7 ноября — день славы. Это хорошо помнят все, кому ещё до 1990 года напоминали об этом на школьных линейках, а потом приходилось пересекать площадь с тем же названием по пути в Буду или в Городской парк. Но то, что этот день стал днём славы и для Ирана — это новость, причём свежайшая. Вчерашняя, если точнее.
Между Ираном и славой в последнее время отношения заметно охладели. Предупреждения этого были видны давно — начиная с битвы при Кербеле в 680 году, когда шииты потерпели своё величайшее поражение, которое, впрочем, ежегодно празднуют в день Ашура как главный религиозный праздник. Можно сказать, что целая культура воспитана на ритуале поражения. Но даже среди череды неудач особым дном стал июнь этого года, когда израильская и американская авиация в считаные минуты уничтожила иранскую ПВО и разбомбила ядерные объекты страны.
Иранский режим, который проявил редкую самокритику и расценил это как полный крах и пересмотр всей своей полувековой истории, вчера дал громкий ответ Западу. Правда, чтобы найти пример победы, пришлось вернуться далеко — к 260 году, когда шахиншах Сасанидов Шапур II разбил римского императора Валериана под Эдессой. Император и его армия исчезли в персидской неволе,
а Шапур украсил свой скальный мавзолей под Персеполем рельефом победы: побеждённый император стоит на коленях перед шахом на коне, а плащ на его плече, раздутый пафосом, выглядит совсем неуместно в столь жалкой ситуации.
По слухам, по личной инициативе самого аятоллы Хаменеи, этот рельеф вчера, в пятницу, 7 ноября, получил свою трёхмерную версию: в центре Тегерана, на площади Энґелаб — что буквально означает «площадь Революции» — был торжественно открыт монумент. Иранская пресса уверяет, что памятник служит серьёзным предупреждением Западу. Толпы приветствовали открытие — тем более, что мероприятие закончилось поп-концертом.
Две гигантские фигуры—сасанидский и современный персидский воин—делают послание предельно ясным, на щитах написано: مقابل ایرانیان دوباره زانو مزید moqâbel-e Irâniyân dobare zânû mizid «Пора снова склониться перед иранцами.» Хотя сообщение было написано на персидском, языке, малоизвестном на Западе, моря вокруг Ирана подписаны по-английски. Это наводит на мысль, что создатели, вероятно, скачали карту своей страны с западного сайта – своего рода поклон, так сказать.
Запад, конечно, «считает послание» и, возможно, даже притворится испуганным. Но в этом жесте есть ещё один тонкий смысл, который стоит расшифровать. До сих пор иранский режим избегал восхваления доисламской истории Персии — ведь это время джахилийи, «эры невежества» до истинной веры; кроме того, именно на древнеперсидской символике строила свою легитимность свергнутая в 1979 году династия Пехлеви. Возможно, впервые власти вывели шахиншаха Сасанидов в центр национального культа — да ещё и на площади, которую они сами когда-то переименовали из «Площади Шаха» в «Площадь Революции». Не признак ли это того, что исламизм выдохся и, как всякая истощённая идеология, страна возвращается к проверенному рецепту — старому доброму национализму?

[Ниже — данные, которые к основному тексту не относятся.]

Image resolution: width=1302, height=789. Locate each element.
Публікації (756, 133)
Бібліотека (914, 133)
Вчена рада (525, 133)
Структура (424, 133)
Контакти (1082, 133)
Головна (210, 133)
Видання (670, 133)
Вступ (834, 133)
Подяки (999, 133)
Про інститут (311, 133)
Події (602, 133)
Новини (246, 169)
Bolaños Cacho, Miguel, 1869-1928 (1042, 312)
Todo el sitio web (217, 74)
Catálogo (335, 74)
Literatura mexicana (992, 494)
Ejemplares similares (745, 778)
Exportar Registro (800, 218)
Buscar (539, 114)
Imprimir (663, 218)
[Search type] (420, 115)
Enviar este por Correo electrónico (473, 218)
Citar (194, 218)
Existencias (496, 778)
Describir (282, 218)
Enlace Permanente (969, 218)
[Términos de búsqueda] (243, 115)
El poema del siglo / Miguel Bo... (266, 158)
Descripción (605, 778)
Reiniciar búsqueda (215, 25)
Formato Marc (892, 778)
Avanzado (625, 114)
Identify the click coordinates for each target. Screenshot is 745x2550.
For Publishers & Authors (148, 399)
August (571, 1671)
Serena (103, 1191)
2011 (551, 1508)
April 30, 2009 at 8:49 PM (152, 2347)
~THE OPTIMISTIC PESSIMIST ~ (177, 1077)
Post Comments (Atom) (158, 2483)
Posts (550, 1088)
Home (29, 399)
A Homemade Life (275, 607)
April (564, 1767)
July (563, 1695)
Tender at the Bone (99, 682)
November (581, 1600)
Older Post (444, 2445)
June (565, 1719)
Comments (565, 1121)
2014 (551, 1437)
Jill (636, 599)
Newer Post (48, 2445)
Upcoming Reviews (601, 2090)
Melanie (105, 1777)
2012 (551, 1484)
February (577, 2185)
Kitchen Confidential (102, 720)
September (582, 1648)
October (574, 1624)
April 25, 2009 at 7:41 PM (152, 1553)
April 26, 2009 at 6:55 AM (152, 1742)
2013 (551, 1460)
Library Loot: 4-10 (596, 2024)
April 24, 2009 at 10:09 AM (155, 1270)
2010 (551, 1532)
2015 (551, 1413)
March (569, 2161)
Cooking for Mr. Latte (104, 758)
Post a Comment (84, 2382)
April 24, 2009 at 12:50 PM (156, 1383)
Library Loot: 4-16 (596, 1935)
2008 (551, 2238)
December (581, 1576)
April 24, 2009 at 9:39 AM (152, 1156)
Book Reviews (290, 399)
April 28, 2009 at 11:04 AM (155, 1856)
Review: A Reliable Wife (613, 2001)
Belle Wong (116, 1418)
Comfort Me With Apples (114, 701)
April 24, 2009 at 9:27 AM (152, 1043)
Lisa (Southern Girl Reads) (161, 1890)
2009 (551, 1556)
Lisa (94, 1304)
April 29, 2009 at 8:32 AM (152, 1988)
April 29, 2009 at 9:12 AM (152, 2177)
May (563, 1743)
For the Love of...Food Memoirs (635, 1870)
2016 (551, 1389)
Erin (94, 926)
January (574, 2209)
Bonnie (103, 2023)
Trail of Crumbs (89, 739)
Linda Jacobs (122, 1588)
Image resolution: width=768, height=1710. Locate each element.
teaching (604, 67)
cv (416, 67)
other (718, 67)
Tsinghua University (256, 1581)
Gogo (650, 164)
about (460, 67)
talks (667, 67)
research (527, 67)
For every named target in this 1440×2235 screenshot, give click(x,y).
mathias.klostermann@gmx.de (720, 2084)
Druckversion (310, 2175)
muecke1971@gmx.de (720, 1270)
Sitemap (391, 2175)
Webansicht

Монументальная живая картина, организованная шахом Резой Пехлеви в 1971 году в Персеполисе по случаю 2500-летия Персидской империи, с тех пор считается банальной, напыщенной и мелочной. Версия на площади Энкхелаб усугубляет эту посредственность действительно ужасной операторской работой.
Но надо признать: Иран не изобрёл символического реванша над «бумажным тигром». Христианство пережило нечто подобное — полное крушение гордости и самоощущения, когда в 1453 году турки взяли Константинополь. Запад тогда отреагировал по-своему: цикл фресок Пьеро делла Франчески «Легенда о Кресте» (1450–1463) в францисканской церкви в Ареццо. Последняя сцена изображает, как император Ираклий в 628 году побеждает персидского шаха Хосрова II под Ниневией и возвращает Святой Крест, похищенный из Иерусалима. Шах стоит на коленях в кругу христианских военачальников, которых Пьеро, в отличие от предыдущих сцен, уже изображает не в римских тогах, а в современной одежде — словно говорит: «Подождите, мусульмане! Как мы когда-то поквитались с язычниками, так и теперь вернём Константинополь!» Язычники, впрочем, ждут до сих пор — и, кажется, уже устали.
В обоих произведениях чувствуется одна и та же интонация — напряжение между славным прошлым и постыдным настоящим, попытка смягчить бессилие проблеском надежды, что «когда-то ведь могли». А если уж сравнивать… наша – лучше всех.